[PROMPT] Rewrite the stretch of the material from the line containing "Locate an element on the screen. The" through the end of the material, with "screenshot" replaced by "screen capture" and nothing else changed. Give only that stretch, and leave the pictures out.

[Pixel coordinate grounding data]
———

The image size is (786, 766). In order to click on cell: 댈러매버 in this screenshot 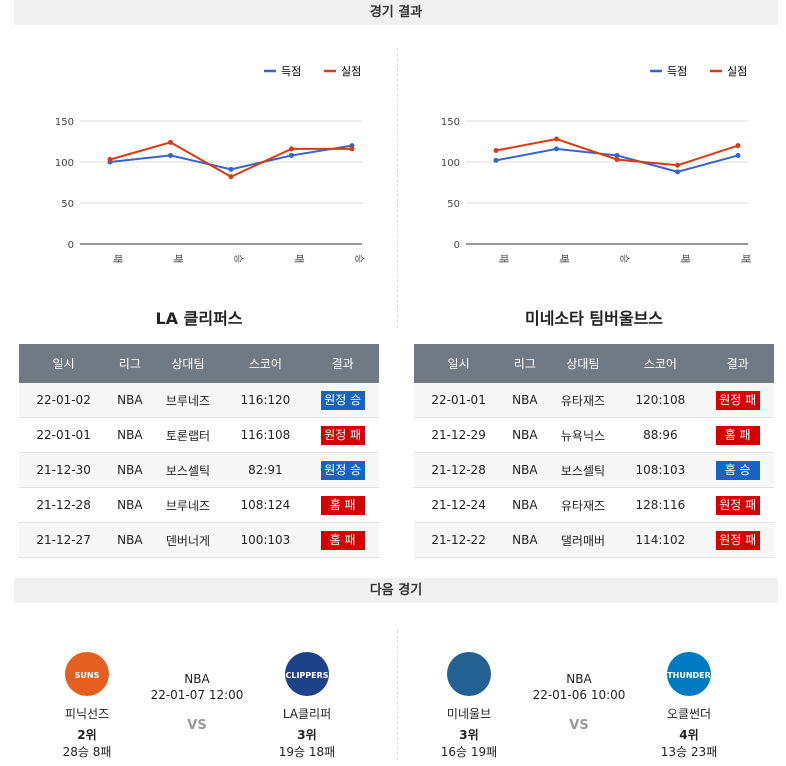, I will do `click(583, 540)`.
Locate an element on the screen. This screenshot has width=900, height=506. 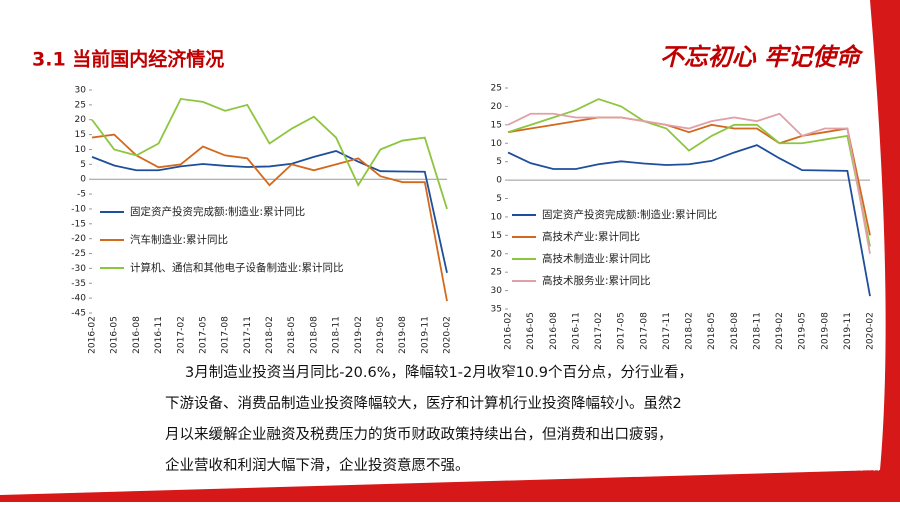
body-line: 下游设备、消费品制造业投资降幅较大，医疗和计算机行业投资降幅较小。虽然2 is located at coordinates (424, 403).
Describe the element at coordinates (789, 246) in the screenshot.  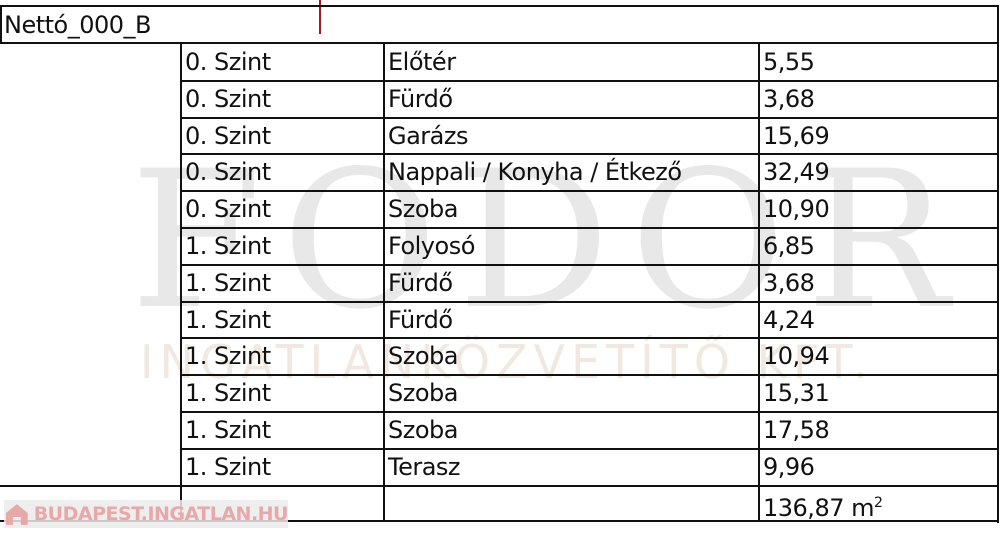
I see `cell-area: 6,85` at that location.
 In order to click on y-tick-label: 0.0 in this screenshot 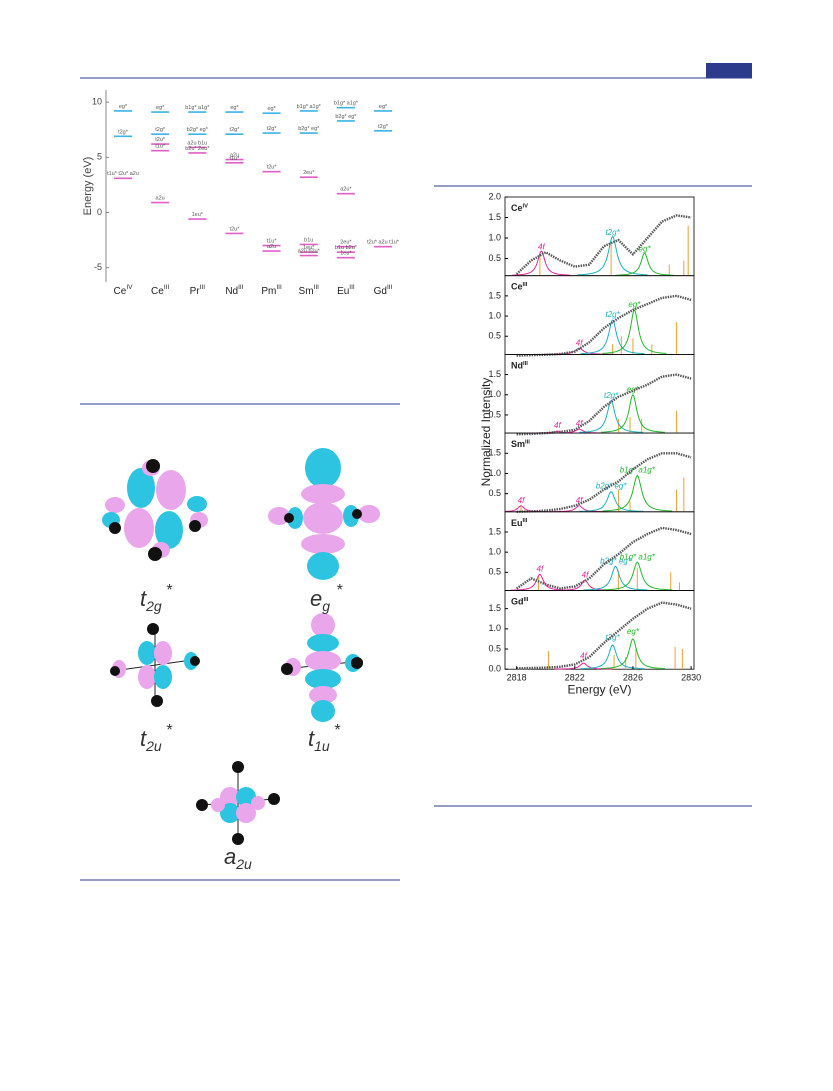, I will do `click(494, 669)`.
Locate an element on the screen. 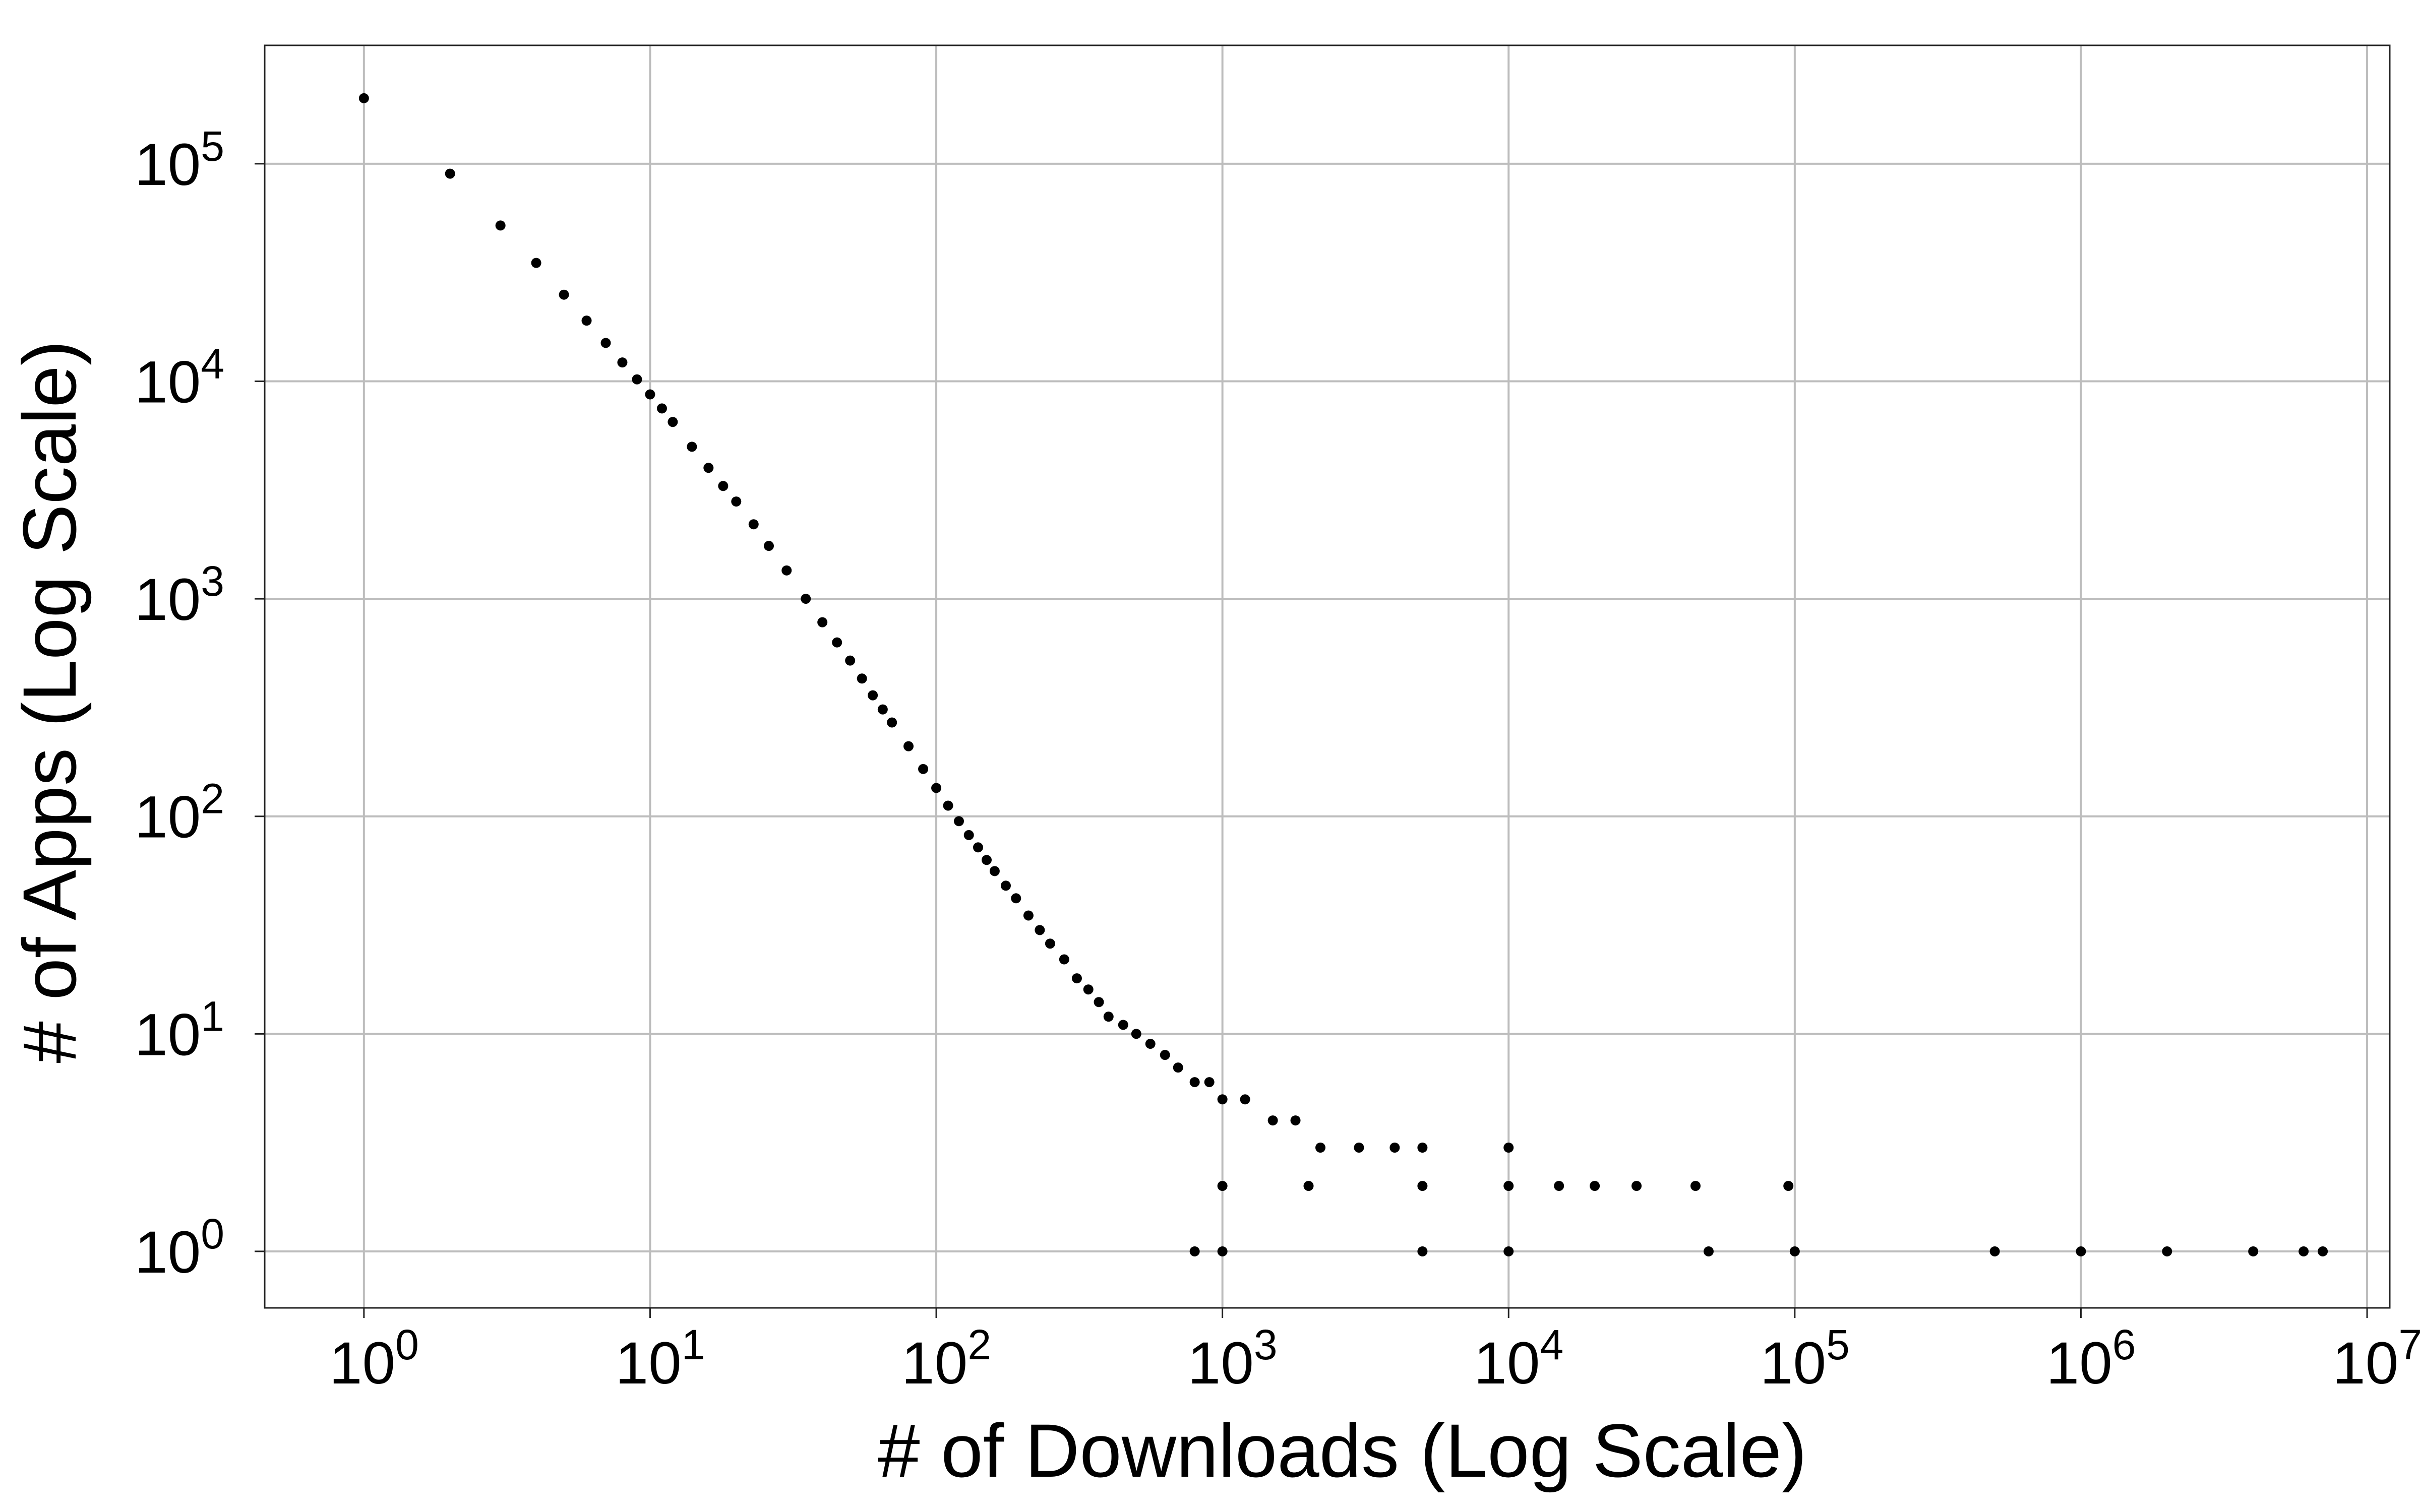 This screenshot has width=2420, height=1512. y-tick-label: 10³ is located at coordinates (180, 595).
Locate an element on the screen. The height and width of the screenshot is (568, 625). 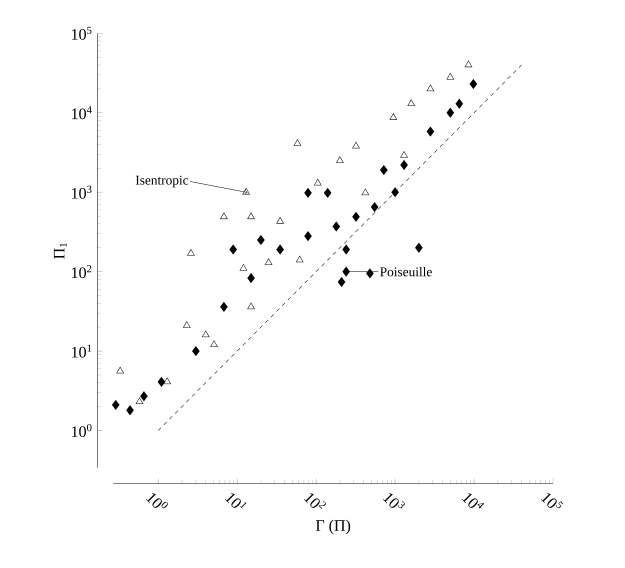
y-tick-label: 10$^{2}$ is located at coordinates (82, 272).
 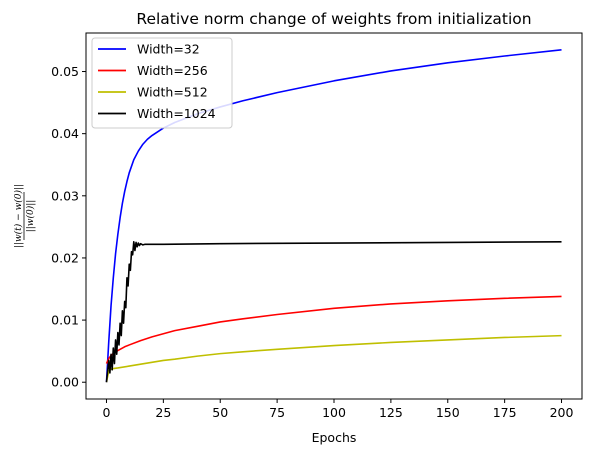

———

[ANSWER TO THIS EXERCISE]
Locate an element on the screen. The height and width of the screen capture is (568, 625). 
y-tick-label: 10$^{2}$ is located at coordinates (82, 272).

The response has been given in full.